Dá a impressão de que interagir é enfadonho e de que precisa logo chegar ao poder para salvar todo mundo de tudo de errado que já fizeram antes.

Que tipo de liderança um homem assim vai construir se chegar ao poder maior?

Ciro sabe ver o erro do outro, mas é incapaz de perceber os seus.

Ou, se percebe, não reconhece, não pede desculpas, não desce do tablado. Ele não tem culpa de ter sido escolarizado, de não morar na favela, de não ser mulher e de ser esse colosso de inteligência e articulação..

Se Ciro fosse mulher, não teria sido sequer síndica de prédio.

Com esse temperamento explosivo, agressivo, arrogante e bélico, uma mulher, por mais competente que fosse, não iria a lugar nenhum na política.

Para derrotar o fascismo bolsonarista, Ciro poderia ter feito, por exemplo, como Geraldo Alckmin e colado no candidato que tem força para fazê-lo - que é Lula.

Politicamente ainda jovem e bastante enérgico, Ciro poderia ser uma bem-vinda liderança depois que Lula derrotasse o fascismo bolsonarista.

Mas ele escolheu bater livremente em Lula usando, se preciso, os golpes mais baixos possíveis.

Escolheu compactuar com Bolsonaro, abraçar Bolsonaro, afagar Bolsonaro, gargalhar com Bolsonaro.

Dobrou a aposta em sua arrogância e masculinidade tóxica.
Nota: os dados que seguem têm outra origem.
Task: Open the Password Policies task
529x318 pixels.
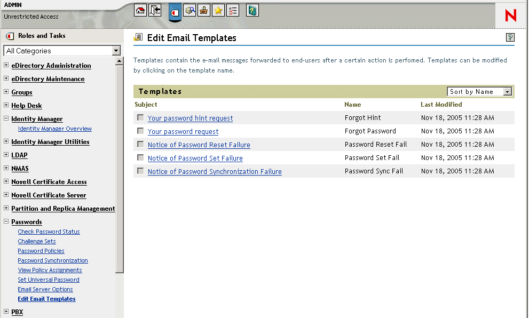Action: tap(41, 251)

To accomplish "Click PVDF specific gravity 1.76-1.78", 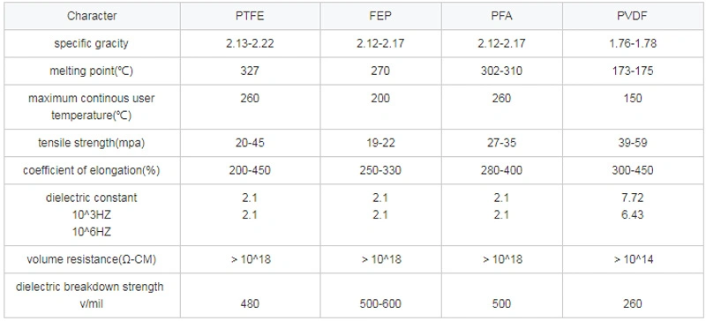I will pyautogui.click(x=633, y=44).
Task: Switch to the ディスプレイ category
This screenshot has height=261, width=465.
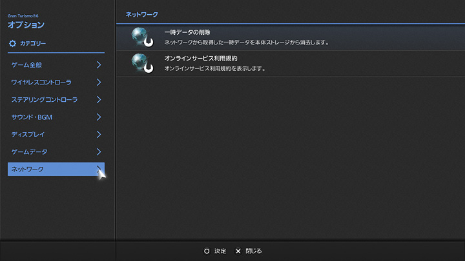Action: (28, 135)
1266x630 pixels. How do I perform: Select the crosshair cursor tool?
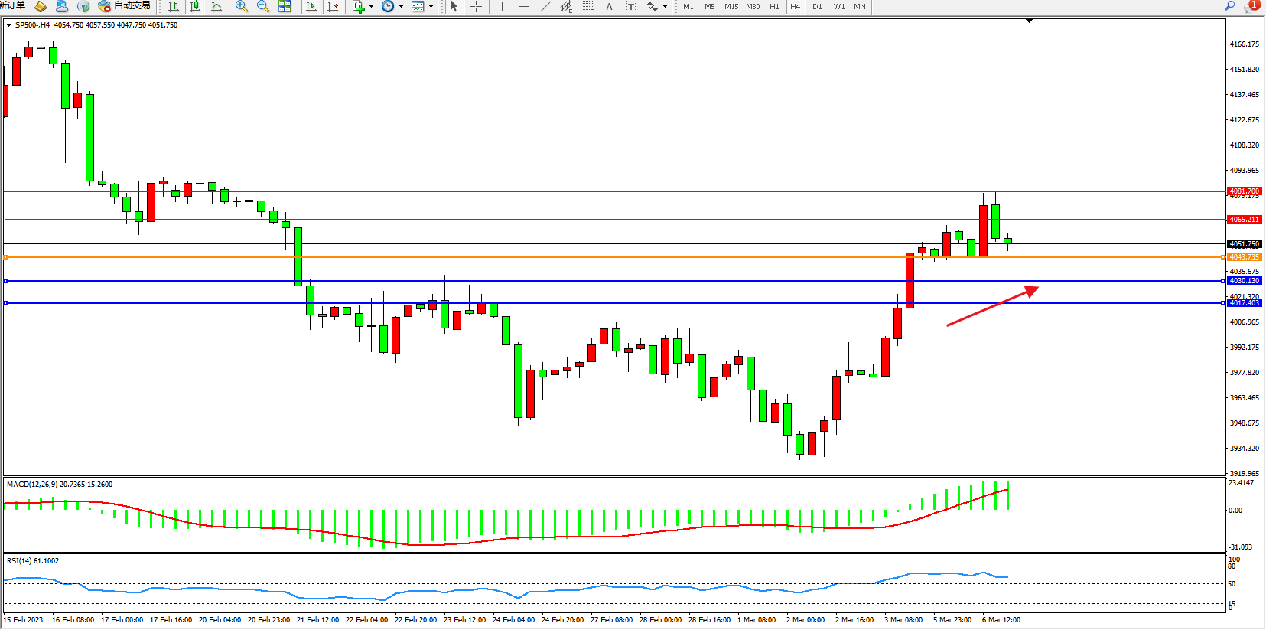click(476, 7)
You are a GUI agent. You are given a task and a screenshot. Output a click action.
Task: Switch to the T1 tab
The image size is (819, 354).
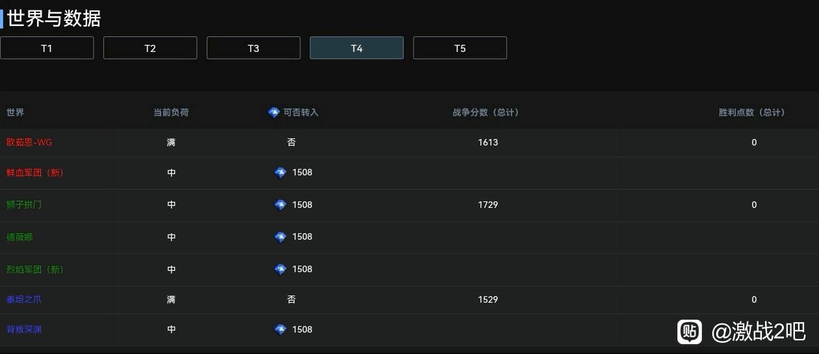point(47,48)
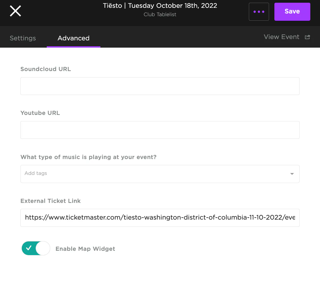This screenshot has width=320, height=282.
Task: Select the Advanced tab
Action: coord(73,38)
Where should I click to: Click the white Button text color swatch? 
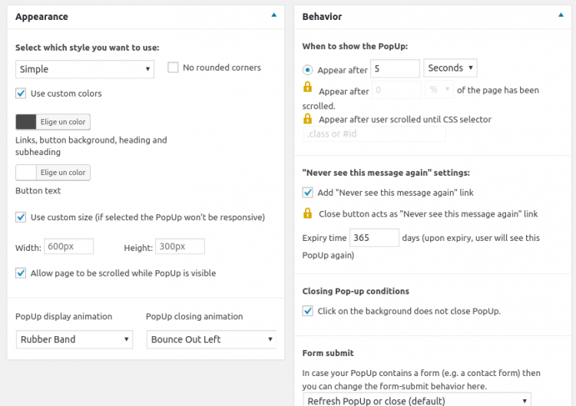[26, 173]
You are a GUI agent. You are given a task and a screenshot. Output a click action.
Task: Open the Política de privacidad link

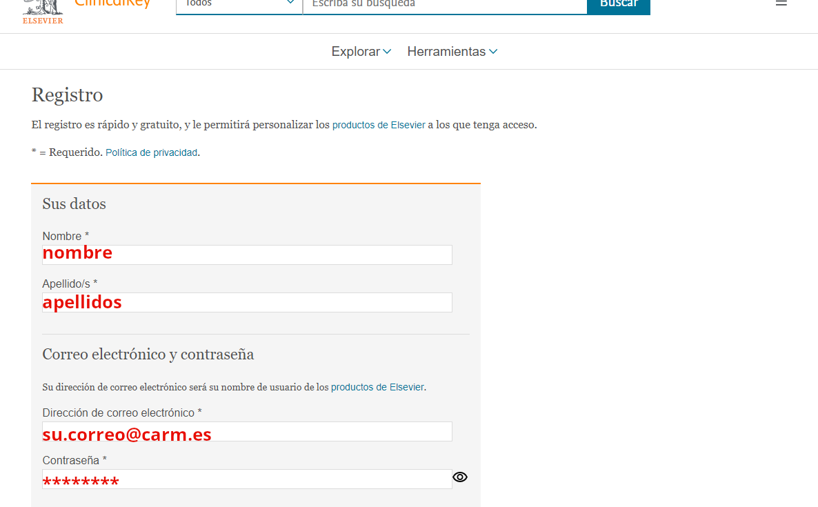[151, 153]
Não fica claro sua estratégia nessa campanha, nem mesmo se há uma estratégia.

O resultado é que ele não sai da margem dos 9% de votos, não engaja, não conquista e, fincado em suas convicções, não muda a estratégia já que, sendo ela qual for, não vem dando certo.

Ciro, por mais inteligente que seja, não percebeu que, ao girar seus golpes nesse mesmo eixo, não está destruindo nada além de suas chances políticas.

Sozinho num ringue que ele mandou que erguessem, esmurra incansavelmente a si mesmo aos olhos de todos nós, pessoas muito menos viris, capazes e inteligentes do que ele.